What is required:
Lines below starting with the line with "AvatschaBucht (802, 850)" and going on through the line with "Blog (1665, 849)" must be output exactly; the rest of the records must be left out.

___ Recorded information ___

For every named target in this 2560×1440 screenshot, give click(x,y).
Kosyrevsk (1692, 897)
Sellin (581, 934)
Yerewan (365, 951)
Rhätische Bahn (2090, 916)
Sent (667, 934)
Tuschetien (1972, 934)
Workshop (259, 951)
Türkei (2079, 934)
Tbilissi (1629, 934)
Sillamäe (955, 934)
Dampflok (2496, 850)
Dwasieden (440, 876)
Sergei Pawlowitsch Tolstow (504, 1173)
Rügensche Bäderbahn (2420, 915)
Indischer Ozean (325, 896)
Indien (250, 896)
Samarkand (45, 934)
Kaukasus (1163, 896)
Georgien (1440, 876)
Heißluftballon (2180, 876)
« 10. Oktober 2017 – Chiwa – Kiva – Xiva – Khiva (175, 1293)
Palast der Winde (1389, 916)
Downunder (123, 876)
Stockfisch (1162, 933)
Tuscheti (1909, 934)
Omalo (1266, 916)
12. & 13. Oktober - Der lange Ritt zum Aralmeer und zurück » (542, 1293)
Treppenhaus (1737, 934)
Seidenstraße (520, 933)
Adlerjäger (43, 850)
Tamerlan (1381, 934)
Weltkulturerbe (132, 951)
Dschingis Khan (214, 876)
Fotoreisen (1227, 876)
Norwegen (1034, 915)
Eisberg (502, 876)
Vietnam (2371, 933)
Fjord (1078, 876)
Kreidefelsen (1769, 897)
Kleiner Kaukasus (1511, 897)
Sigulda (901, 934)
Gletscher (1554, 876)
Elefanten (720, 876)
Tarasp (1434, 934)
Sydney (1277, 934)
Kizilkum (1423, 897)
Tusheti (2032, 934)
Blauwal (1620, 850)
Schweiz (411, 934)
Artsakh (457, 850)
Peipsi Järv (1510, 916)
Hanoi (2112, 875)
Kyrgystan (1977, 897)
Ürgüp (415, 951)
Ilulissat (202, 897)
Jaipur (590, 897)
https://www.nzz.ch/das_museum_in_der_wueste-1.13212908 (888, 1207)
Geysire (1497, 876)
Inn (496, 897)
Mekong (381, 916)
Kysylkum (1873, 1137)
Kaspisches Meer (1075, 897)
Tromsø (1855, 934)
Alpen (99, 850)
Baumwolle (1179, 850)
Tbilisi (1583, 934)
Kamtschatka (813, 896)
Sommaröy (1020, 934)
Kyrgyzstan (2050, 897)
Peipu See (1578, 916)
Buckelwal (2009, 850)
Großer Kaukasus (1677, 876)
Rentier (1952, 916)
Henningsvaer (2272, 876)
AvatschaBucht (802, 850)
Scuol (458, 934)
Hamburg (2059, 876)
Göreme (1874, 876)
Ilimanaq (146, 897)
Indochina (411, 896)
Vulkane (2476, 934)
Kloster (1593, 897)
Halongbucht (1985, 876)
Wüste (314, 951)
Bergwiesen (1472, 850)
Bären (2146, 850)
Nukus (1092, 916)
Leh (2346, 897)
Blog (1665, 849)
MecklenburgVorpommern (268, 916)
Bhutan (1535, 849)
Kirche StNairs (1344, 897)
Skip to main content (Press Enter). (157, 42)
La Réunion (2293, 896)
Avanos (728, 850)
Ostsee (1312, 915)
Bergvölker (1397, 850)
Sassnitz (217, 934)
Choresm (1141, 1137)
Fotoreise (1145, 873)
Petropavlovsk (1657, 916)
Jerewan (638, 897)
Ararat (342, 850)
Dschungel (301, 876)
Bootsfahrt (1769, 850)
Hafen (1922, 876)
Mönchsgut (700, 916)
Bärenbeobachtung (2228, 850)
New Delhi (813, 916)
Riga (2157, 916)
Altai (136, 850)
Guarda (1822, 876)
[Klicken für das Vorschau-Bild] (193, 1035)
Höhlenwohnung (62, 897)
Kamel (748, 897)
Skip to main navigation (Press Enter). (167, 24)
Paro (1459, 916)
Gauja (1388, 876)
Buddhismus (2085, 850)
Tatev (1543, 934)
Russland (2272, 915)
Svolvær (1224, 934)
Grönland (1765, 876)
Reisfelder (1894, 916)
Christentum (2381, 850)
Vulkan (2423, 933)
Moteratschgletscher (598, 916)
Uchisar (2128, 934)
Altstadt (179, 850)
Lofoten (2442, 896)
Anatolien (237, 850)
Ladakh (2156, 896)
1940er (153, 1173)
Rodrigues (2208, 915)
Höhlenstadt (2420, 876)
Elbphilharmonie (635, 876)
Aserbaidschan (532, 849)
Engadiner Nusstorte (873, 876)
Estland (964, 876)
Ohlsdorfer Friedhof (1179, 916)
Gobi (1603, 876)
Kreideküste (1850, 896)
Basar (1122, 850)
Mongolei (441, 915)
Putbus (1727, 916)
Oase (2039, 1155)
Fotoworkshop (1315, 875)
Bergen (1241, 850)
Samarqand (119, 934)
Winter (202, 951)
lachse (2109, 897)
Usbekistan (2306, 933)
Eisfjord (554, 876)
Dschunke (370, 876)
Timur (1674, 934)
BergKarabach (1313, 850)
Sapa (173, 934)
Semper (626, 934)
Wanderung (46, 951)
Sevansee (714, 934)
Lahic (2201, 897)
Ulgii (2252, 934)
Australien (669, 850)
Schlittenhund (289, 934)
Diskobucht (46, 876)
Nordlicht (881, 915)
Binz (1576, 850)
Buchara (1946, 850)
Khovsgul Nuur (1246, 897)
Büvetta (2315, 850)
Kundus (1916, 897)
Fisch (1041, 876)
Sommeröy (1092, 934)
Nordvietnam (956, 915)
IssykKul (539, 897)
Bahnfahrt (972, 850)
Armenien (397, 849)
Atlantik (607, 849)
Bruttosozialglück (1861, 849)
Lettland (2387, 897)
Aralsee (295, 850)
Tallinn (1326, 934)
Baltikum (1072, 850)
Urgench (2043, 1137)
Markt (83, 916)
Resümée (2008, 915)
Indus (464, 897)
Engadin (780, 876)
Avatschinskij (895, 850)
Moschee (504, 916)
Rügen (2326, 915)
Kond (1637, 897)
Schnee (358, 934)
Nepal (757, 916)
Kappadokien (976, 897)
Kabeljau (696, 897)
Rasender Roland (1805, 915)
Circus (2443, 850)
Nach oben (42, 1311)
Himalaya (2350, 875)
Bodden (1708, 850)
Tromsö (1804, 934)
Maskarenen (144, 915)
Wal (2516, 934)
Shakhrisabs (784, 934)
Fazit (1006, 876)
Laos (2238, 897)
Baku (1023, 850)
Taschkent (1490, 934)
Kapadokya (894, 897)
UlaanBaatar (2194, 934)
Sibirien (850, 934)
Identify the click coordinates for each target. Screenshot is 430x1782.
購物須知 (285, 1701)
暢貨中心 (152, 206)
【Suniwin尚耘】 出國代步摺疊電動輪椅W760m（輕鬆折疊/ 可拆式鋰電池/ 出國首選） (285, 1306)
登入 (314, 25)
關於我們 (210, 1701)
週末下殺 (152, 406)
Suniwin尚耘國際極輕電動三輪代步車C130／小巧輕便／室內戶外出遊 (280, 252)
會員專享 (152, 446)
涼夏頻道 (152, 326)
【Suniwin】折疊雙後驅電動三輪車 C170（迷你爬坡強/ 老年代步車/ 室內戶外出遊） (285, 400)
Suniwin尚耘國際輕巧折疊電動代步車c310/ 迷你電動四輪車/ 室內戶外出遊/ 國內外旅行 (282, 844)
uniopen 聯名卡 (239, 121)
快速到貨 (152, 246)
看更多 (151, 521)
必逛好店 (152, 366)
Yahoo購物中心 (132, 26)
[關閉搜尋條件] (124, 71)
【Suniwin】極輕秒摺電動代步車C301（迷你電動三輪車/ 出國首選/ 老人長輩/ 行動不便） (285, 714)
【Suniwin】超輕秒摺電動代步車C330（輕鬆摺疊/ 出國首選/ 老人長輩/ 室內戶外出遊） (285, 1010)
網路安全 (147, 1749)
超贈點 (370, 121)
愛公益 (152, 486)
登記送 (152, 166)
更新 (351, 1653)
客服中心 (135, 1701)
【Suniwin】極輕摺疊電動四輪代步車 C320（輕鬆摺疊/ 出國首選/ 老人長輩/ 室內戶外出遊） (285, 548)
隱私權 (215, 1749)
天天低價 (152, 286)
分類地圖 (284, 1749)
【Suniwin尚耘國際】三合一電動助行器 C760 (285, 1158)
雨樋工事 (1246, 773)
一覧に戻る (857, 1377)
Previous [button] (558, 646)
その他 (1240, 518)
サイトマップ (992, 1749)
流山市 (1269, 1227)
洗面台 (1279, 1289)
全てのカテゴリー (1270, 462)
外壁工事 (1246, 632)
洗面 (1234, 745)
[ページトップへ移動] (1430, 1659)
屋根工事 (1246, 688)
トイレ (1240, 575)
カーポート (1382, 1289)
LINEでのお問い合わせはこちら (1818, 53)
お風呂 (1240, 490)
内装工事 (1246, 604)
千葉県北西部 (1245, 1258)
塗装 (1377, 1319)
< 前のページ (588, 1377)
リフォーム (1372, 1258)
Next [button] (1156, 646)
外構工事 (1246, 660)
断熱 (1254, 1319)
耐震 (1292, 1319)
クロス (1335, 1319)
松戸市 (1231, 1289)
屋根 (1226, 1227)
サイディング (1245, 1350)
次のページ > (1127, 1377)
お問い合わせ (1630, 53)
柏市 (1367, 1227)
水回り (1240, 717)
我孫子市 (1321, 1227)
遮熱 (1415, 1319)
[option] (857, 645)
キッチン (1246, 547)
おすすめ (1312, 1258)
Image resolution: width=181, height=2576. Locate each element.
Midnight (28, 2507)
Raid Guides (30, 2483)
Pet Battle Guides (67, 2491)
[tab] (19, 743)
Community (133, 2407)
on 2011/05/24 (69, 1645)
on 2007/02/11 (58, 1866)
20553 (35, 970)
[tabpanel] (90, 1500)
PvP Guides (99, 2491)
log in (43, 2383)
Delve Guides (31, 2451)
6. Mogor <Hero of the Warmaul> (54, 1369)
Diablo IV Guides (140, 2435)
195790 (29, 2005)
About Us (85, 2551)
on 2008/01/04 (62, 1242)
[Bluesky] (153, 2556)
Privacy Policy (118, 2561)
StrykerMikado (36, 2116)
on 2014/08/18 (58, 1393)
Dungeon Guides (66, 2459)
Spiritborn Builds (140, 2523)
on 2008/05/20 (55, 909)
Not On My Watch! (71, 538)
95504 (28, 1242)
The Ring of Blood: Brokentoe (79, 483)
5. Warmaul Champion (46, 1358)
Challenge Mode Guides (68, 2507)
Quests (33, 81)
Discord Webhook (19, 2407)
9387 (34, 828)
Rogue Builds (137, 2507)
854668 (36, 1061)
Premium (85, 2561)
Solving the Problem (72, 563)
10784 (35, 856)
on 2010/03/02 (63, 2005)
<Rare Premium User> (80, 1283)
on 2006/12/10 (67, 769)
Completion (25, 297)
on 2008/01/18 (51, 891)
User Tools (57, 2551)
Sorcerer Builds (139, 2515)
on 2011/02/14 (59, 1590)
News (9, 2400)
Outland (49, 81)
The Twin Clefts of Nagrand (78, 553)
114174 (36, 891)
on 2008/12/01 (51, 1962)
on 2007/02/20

___

Finished exercise:
AvatschaBucht (802, 850)
Scuol (458, 934)
Hamburg (2059, 876)
Göreme (1874, 876)
Ilimanaq (146, 897)
Indochina (411, 896)
Vulkane (2476, 934)
Kloster (1593, 897)
Halongbucht (1985, 876)
Wüste (314, 951)
Bergwiesen (1472, 850)
Bären (2146, 850)
Nukus (1092, 916)
Leh (2346, 897)
Blog (1665, 849)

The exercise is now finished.